(STUDY TEXT begins)
(Bloomberg) -- Lawyer Claude Dumont-Beghi gained celebrity in France for helping to expose opaque offshore structures used by the Wildenstein family to stash away artworks worth more than €1 billion.
But following a previously unreported ruling last month, she also faces a multimillion-euro tax bill, after being caught hiding her own funds abroad.
As well as pursuing a case against Guy Wildenstein — the art dealer dynasty’s fifth-generation patriarch — French tax watchdogs did some digging into Dumont-Beghi. They found out about a €4.5 million ($5 million) hoard, in an undeclared New York HSBC Holdings Plc account held via a set up in the British Virgin Islands.
Dumont-Beghi was slapped with a €4.2 million back-taxes repayment order nearly a decade ago that she has been fighting ever since — to no avail. After the court defeat on Sept. 30, her final bill could be higher, taking into account interest repayments.
Dumont-Beghi told Bloomberg that the money should be exempt from taxes because it was a “gift” from the godmother of Wildenstein, who had hired her after complaining she was cheated out of a fortune from her late-husband’s inheritance.
(STUDY TEXT ends)
## EXERCISES TO COMPLETE
a) In the article on Claude Dumont-Beghi's tax dispute, reproduce everything from "As well as pursuing" down to "account interest repayments.", swapping "British Virgin Islands" for "Cayman Islands".
b) Continue the article on Claude Dumont-Beghi's tax dispute from the point at which it ends.
(RECORDS SUPPLIED begins)
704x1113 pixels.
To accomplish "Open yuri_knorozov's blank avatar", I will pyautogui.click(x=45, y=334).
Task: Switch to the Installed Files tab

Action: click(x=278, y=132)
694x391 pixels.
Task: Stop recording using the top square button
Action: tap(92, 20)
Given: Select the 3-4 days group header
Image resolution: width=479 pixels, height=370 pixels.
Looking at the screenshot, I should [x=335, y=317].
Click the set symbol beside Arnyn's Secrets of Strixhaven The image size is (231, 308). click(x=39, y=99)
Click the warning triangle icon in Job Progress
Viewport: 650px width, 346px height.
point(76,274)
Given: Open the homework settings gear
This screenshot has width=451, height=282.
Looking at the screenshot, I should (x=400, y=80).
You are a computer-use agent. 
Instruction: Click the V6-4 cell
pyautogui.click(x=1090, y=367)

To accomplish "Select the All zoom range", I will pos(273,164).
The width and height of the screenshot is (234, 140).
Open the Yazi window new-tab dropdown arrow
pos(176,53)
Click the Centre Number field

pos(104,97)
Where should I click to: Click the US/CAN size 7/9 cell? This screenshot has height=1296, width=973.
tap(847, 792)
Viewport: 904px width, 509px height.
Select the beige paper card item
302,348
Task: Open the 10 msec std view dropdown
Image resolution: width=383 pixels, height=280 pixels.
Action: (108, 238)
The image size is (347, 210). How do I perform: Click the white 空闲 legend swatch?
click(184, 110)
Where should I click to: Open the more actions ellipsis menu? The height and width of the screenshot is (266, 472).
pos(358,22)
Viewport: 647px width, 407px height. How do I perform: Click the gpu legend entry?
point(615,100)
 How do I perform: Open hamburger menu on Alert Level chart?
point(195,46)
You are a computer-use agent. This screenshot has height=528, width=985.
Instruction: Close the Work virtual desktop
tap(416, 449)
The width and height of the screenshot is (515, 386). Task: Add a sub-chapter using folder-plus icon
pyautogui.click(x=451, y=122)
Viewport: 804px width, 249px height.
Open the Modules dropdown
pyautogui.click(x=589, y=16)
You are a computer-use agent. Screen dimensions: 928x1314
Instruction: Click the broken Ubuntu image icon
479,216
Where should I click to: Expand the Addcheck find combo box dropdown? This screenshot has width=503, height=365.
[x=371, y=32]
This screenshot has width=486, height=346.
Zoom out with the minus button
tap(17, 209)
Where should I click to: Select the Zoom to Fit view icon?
(RECORDS SUPPLIED ends)
## RESPONSES IN ORDER
a)
As well as pursuing a case against Guy Wildenstein — the art dealer dynasty’s fifth-generation patriarch — French tax watchdogs did some digging into Dumont-Beghi. They found out about a €4.5 million ($5 million) hoard, in an undeclared New York HSBC Holdings Plc account held via a set up in the Cayman Islands.
Dumont-Beghi was slapped with a €4.2 million back-taxes repayment order nearly a decade ago that she has been fighting ever since — to no avail. After the court defeat on Sept. 30, her final bill could be higher, taking into account interest repayments.

b)
Paris judges disagreed, and her appeal was subsequently rejected last month because she broke procedural rules by failing to hire counsel. Dumont-Beghi said by phone that she now plans to lodge another challenge against her tax bill at France’s top court.
On top of the civil tax case, Dumont-Beghi has already faced criminal prosecution over the secret stash — like the art dealer.
Ironically, authorities ultimately prosecuted both Wildenstein and his main accuser for the same crime: tax fraud. While Wildenstein is still seeking to overturn his conviction at France’s top court, the guilty verdict against Dumont-Beghi is now final.